__What this task involves__: Reproduce the lines below word for word, leaving out the pictures.

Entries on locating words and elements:

┌──

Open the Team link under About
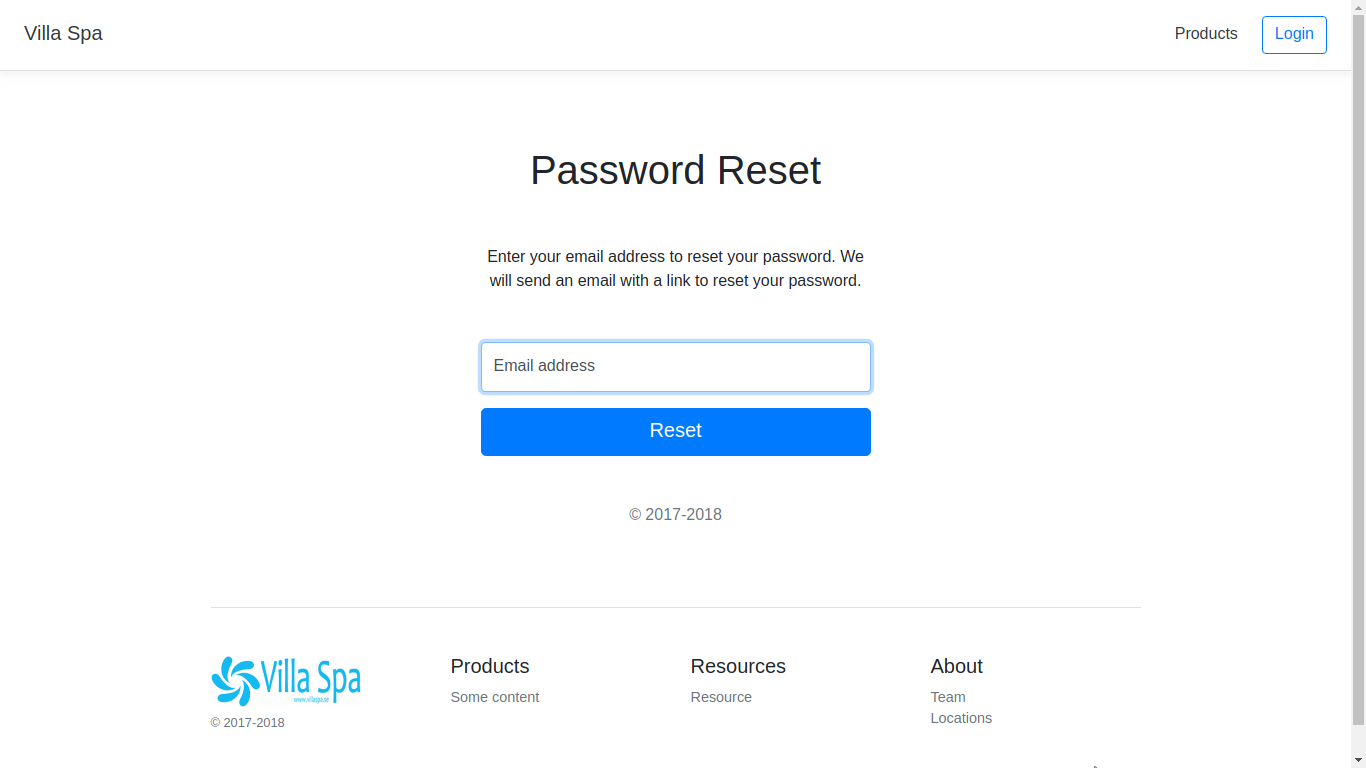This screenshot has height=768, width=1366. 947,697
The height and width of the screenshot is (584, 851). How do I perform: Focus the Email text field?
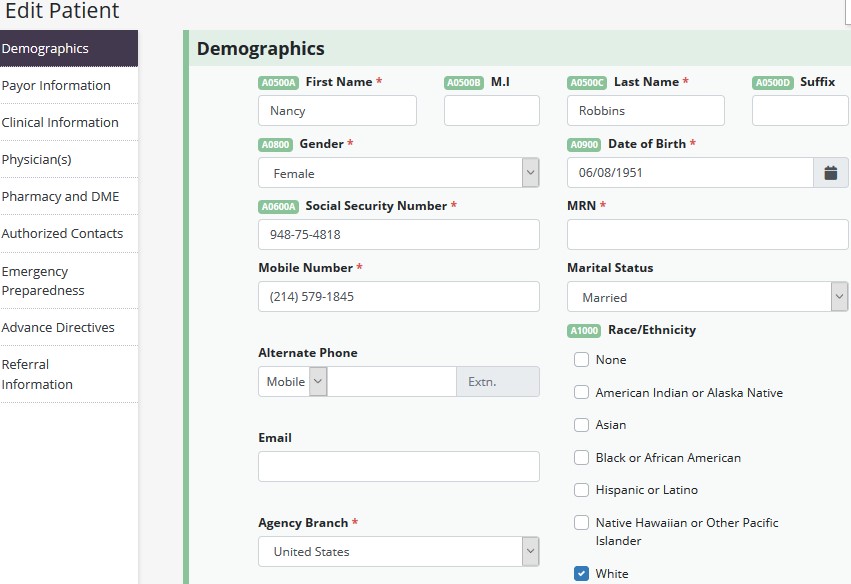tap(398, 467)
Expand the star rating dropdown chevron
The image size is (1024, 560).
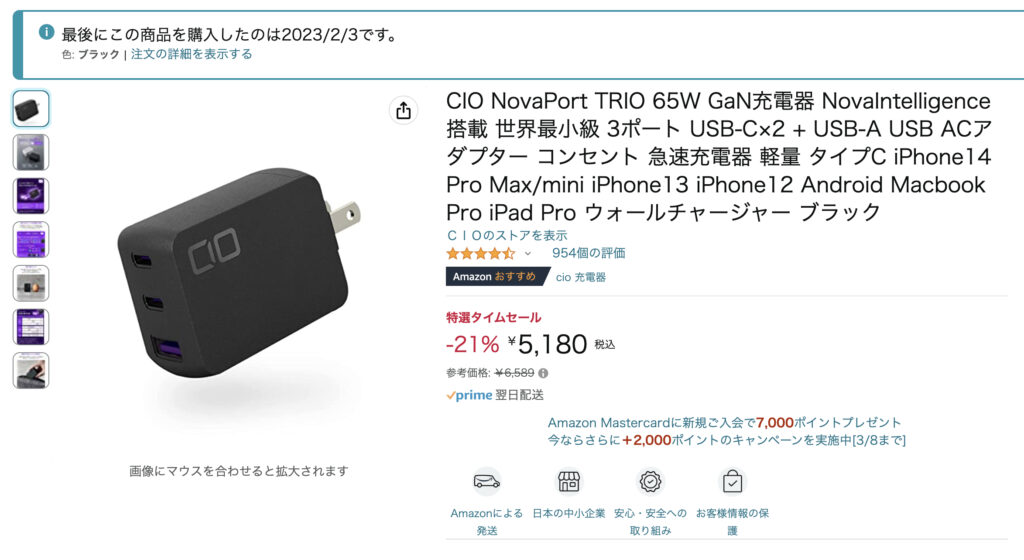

└──

__Expected answer__:
Open the Team link under About
This screenshot has height=768, width=1366. 947,697
The height and width of the screenshot is (584, 851). How do I perform: Focus the Email text field?
tap(398, 467)
Expand the star rating dropdown chevron
The image size is (1024, 560).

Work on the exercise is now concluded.